_Assignment_
Output the entries below exactly as written, omitting pictures.
── Supplied entries
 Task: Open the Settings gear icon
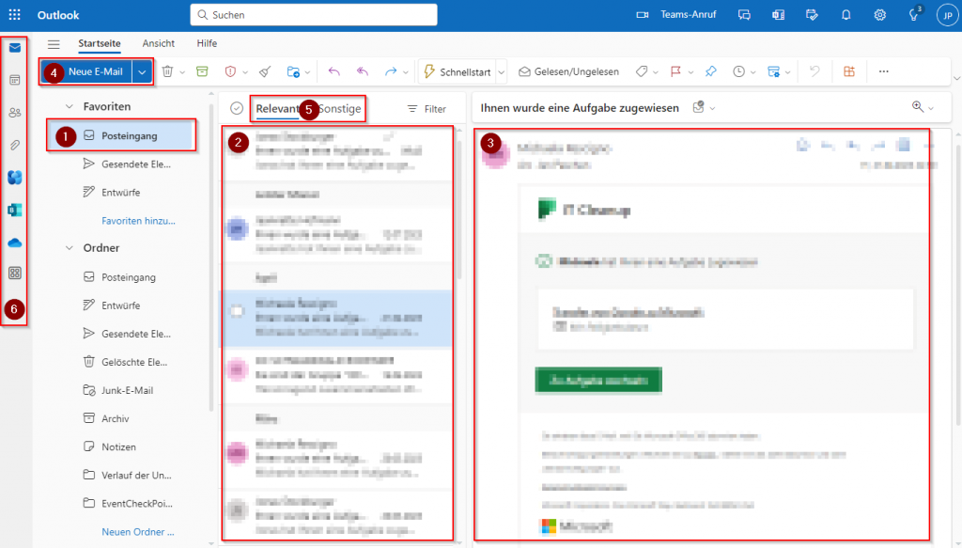pos(879,15)
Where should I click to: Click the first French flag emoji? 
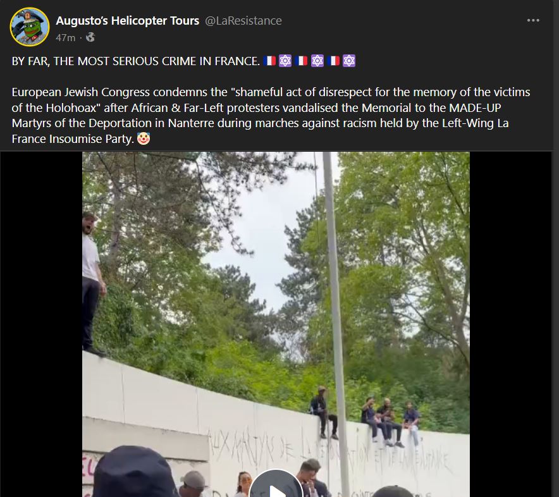(x=269, y=61)
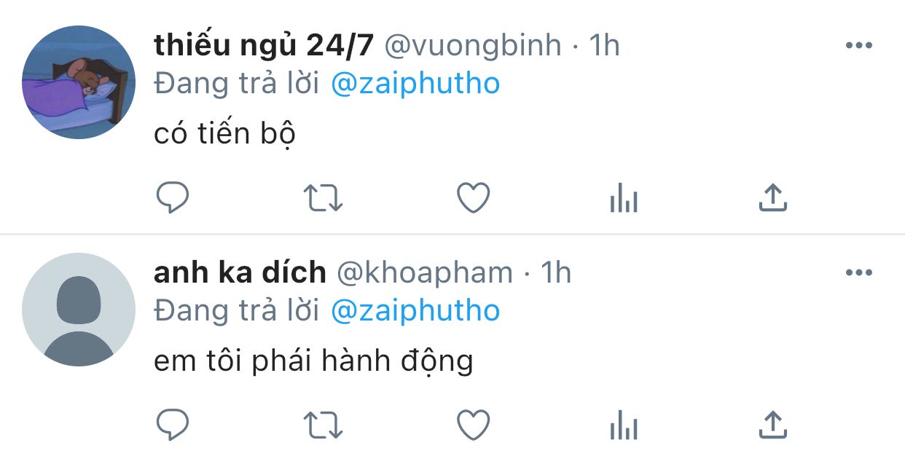The height and width of the screenshot is (456, 905).
Task: Open profile name anh ka dích
Action: point(240,273)
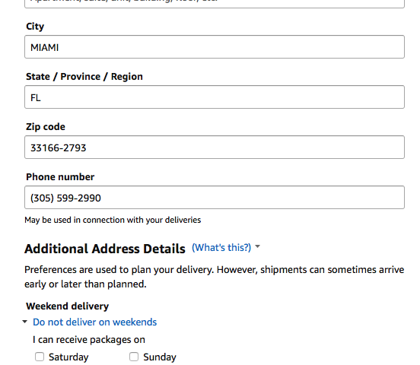
Task: Open the Do not deliver on weekends option
Action: point(94,322)
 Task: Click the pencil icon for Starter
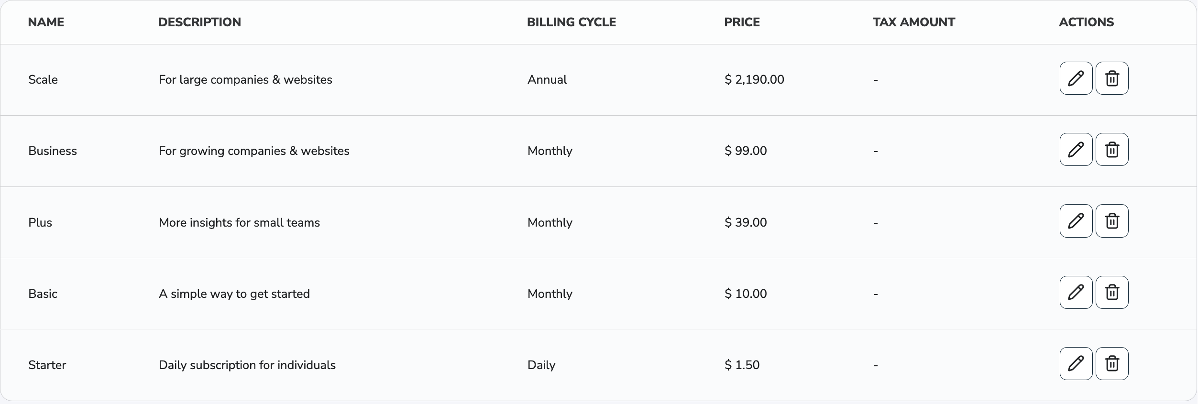click(1076, 364)
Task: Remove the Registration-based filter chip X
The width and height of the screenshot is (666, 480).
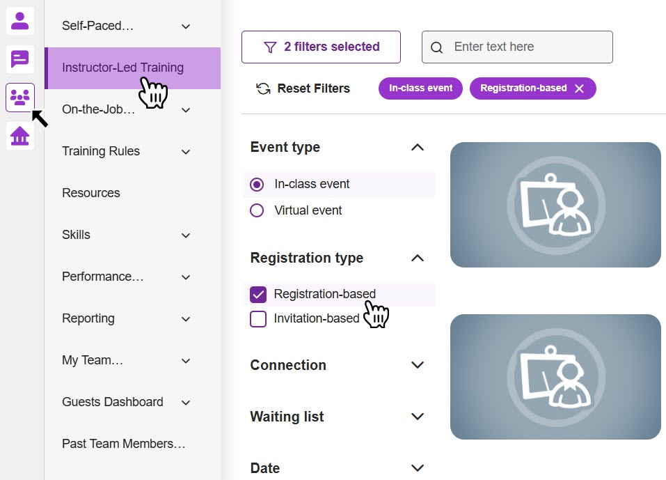Action: coord(579,88)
────
_Answer area_
 Task: Open the Settings gear icon
pos(879,15)
Where should I click to: Click the first French flag emoji? 
(x=269, y=61)
The height and width of the screenshot is (456, 905).
Task: Open profile name anh ka dích
Action: point(240,273)
Task: Open the Do not deliver on weekends option
Action: point(94,322)
 Task: Click the pencil icon for Starter
click(1076, 364)
Task: Remove the Registration-based filter chip X
The width and height of the screenshot is (666, 480).
Action: coord(579,88)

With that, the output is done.